**What to produce:** Using the passage on clinical data sharing, mark each statement yes or no and quote the exact words that decide it. (a) Research data may go to an external commercial party without the patient's informed consent. (b) Anonymous data can become identifiable once datasets are combined. (c) Sharing policies can produce open medical data even when the data is not truly anonymous.

Clinical researchers should always share their data with monitoring bodies upon request. In addition, many research funders request that researchers share some or all of their data with the public and other researchers. Sharing with third parties can range from ‘data is findable, but not accessible’ to ‘data is findable and accessible for everybody for all purposes’. Sharing policies cannot lead to open medical data, unless the data is truly anonymous. The guiding principle is responsible data sharing and protecting the privacy of study subjects.

7.1 General Considerations

Your data sharing policy should be tailored to your research project and is affected by the following questions:

  • Did the study subjects give permission to share or combine their data? Does the consent mention specific conditions for data sharing?

  • How were the data created and how does this affect data sharing (e.g., methodology, protocols, and publications)?

  • What type of data will be released? Is there a procedure for data release with, for example, a committee?

  • Who would be the recipient of the data?

  • What warranties will the recipient give about responsible use of the data?

External access most often means the transfer of datasets under certain conditions (restricted access). If you will obtain the data as part of a research collaboration, the Intellectual Property Rights and openness of the resulting data should be discussed between the partners before you start collecting data. Relevant factors are:

  • the consent modality (i.e., is there informed consent and what does it state?);

  • the approval of the research by the designated competent body;

  • the conditions of the funders of research data;

  • the conditions under which data were released by the original creator of the data;

  • the conditions of the journal to which the data is submitted (more and more journals demand open access to the underlying data).

7.1.1 Anonymity

Anonymity is an important condition of biomedical research, making it impossible to identify the person behind the data. Anonymous data may become identifiable when datasets are combined; you should consider this before sharing data. The solutions to this issue are:

  • aggregate the data to such a level that they are never identifiable, irrespective of how you combine the data with other data.

  • give access only within the data infrastructure of the original researcher. The new researcher may add data to this infrastructure, but data are only exported when meeting strict, previously determined conditions.

  • create a balanced system of Data Transfer Agreements, corresponding to the type of data that are released, legally obligating the receiver to take responsibility to not re-identify the data.

Having said that, complete anonymity seems almost impossible in the age of digital information technology. By combining data from different sets, it is according to some only a matter of time until every individual can be identified in a so-called anonymous set. In addition, personal data sometimes need to be part of a dataset in order to allocate later events to the same person. In that case, you need to take extra measures to secure the privacy of the study subjects to be GDPR-compliant.

7.2 Sharing with Commercial Parties

Research data may only be shared with an external commercial party if the patient has provided informed consent for this. You should not hand over exclusive rights to reuse or publish your research data to commercial publishers or agents without retaining the rights to make the data openly available for reuse.

8 Conclusion

Adequate research data stewardship has become an indispensable part of clinical research. It is not a goal in itself, but it leads to high quality data and increased data sharing, thus promoting knowledge discovery and innovation. Hence, research funders and scientific journals have formulated guidelines on data stewardship. In addition, adequate data stewardship is necessary to meet legal and ethical requirements. With the growing role of patients as important stakeholders in clinical research, it is expected that the (re)use of data will become a more transparent and democratic process in the years to come.

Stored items
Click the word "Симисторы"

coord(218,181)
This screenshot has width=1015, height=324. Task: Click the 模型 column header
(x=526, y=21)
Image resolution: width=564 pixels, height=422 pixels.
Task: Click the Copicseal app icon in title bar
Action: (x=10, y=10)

**Reply:**
(a) No: "Research data may only be shared with an external commercial party if the patient has provided informed consent for this."
(b) Yes: "Anonymous data may become identifiable when datasets are combined"
(c) No: "Sharing policies cannot lead to open medical data, unless the data is truly anonymous."